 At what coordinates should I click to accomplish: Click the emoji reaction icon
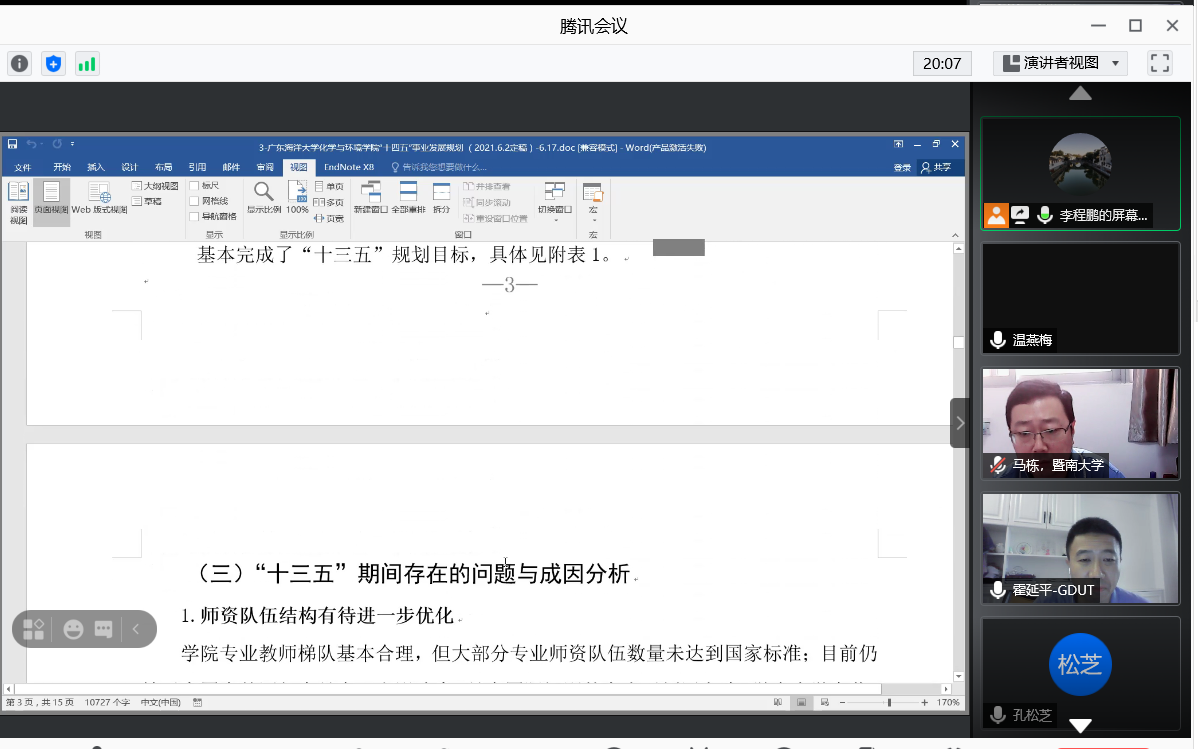pyautogui.click(x=73, y=629)
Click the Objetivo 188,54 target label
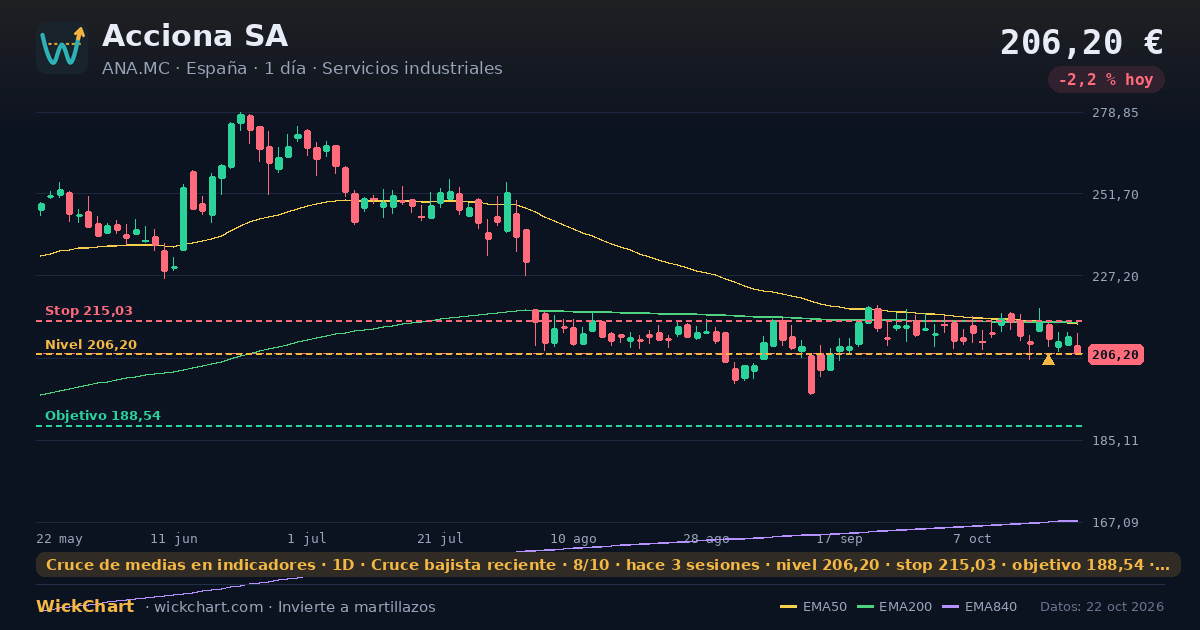The height and width of the screenshot is (630, 1200). [102, 416]
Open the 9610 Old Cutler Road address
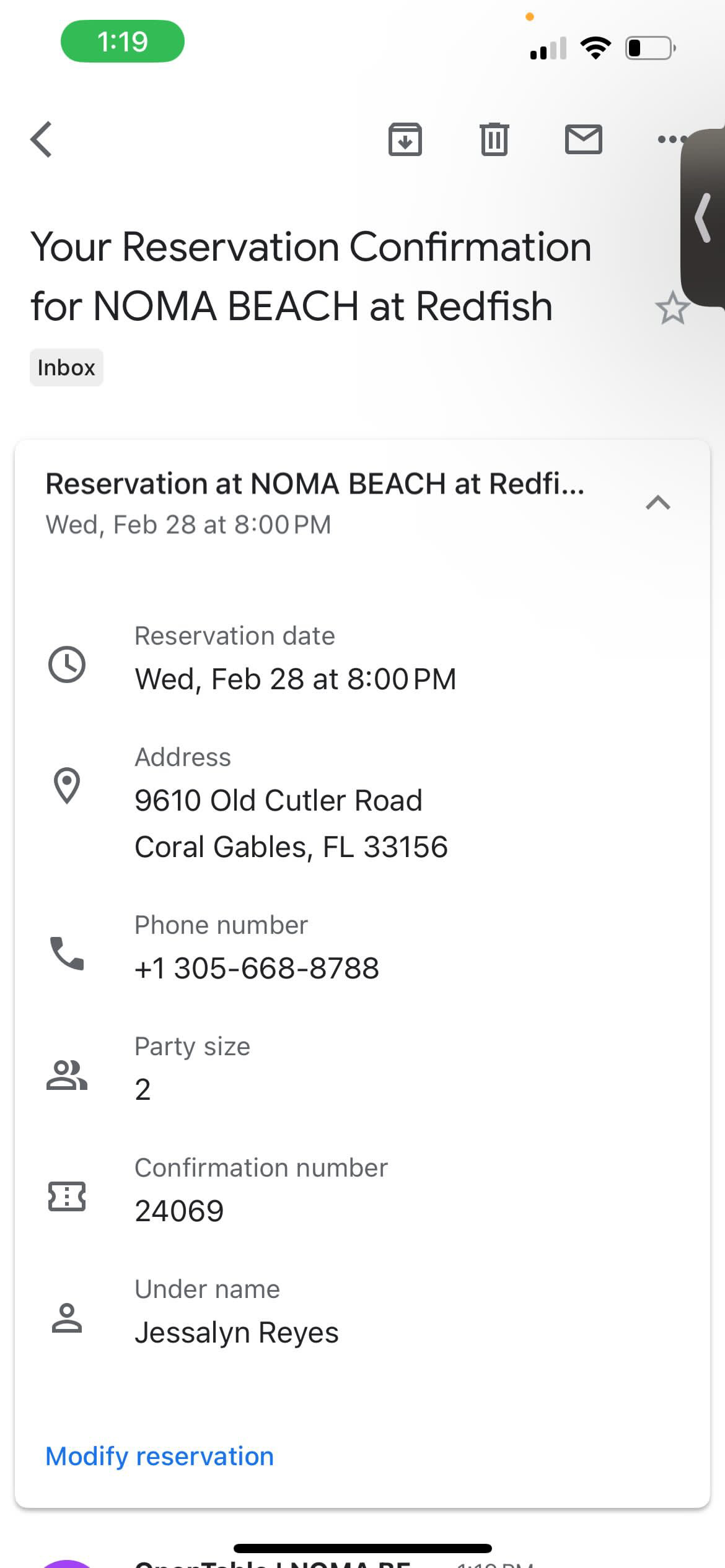Image resolution: width=725 pixels, height=1568 pixels. (279, 800)
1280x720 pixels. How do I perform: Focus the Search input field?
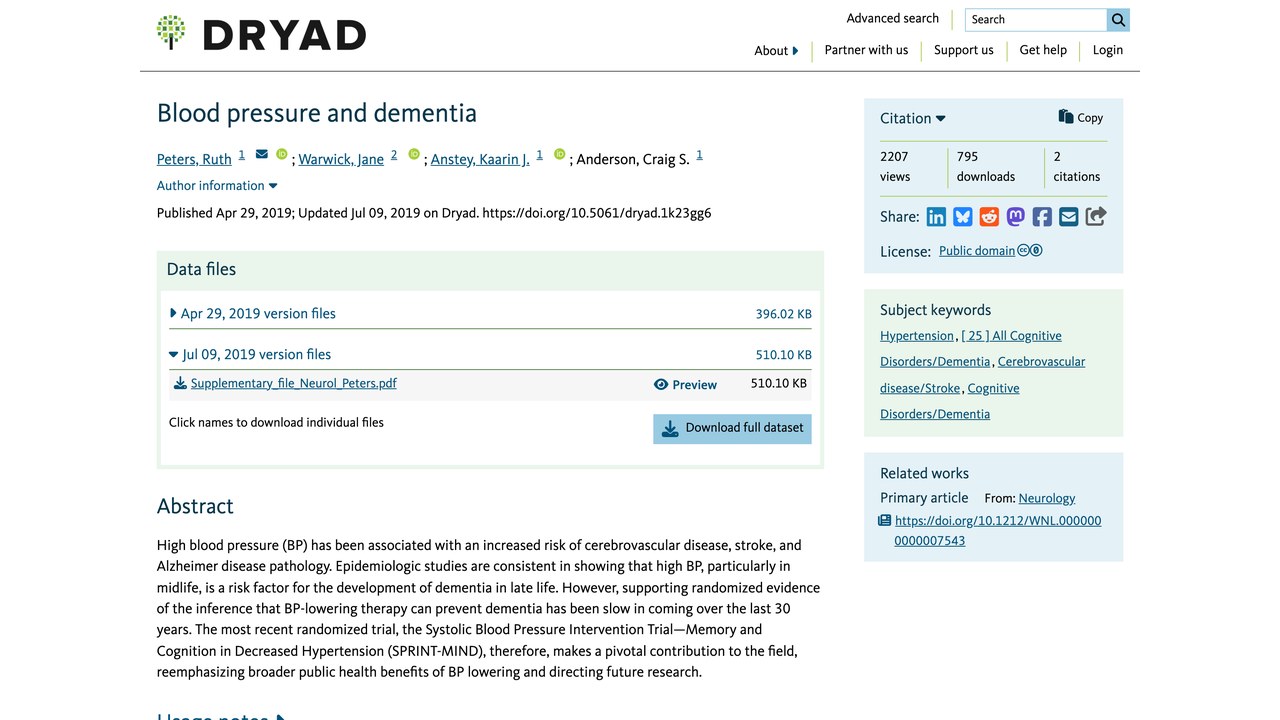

==================================================

**Work to be completed:**
Images must not appear in the copy; reproduce everything else in the records verbatim.

**Output for this exercise:**
 At what coordinates should I click to accomplish: Click the emoji reaction icon
pyautogui.click(x=73, y=629)
Click the Objetivo 188,54 target label
The height and width of the screenshot is (630, 1200). [102, 416]
Open the 9610 Old Cutler Road address
Image resolution: width=725 pixels, height=1568 pixels. (279, 800)
1280x720 pixels. How do I perform: Focus the Search input field?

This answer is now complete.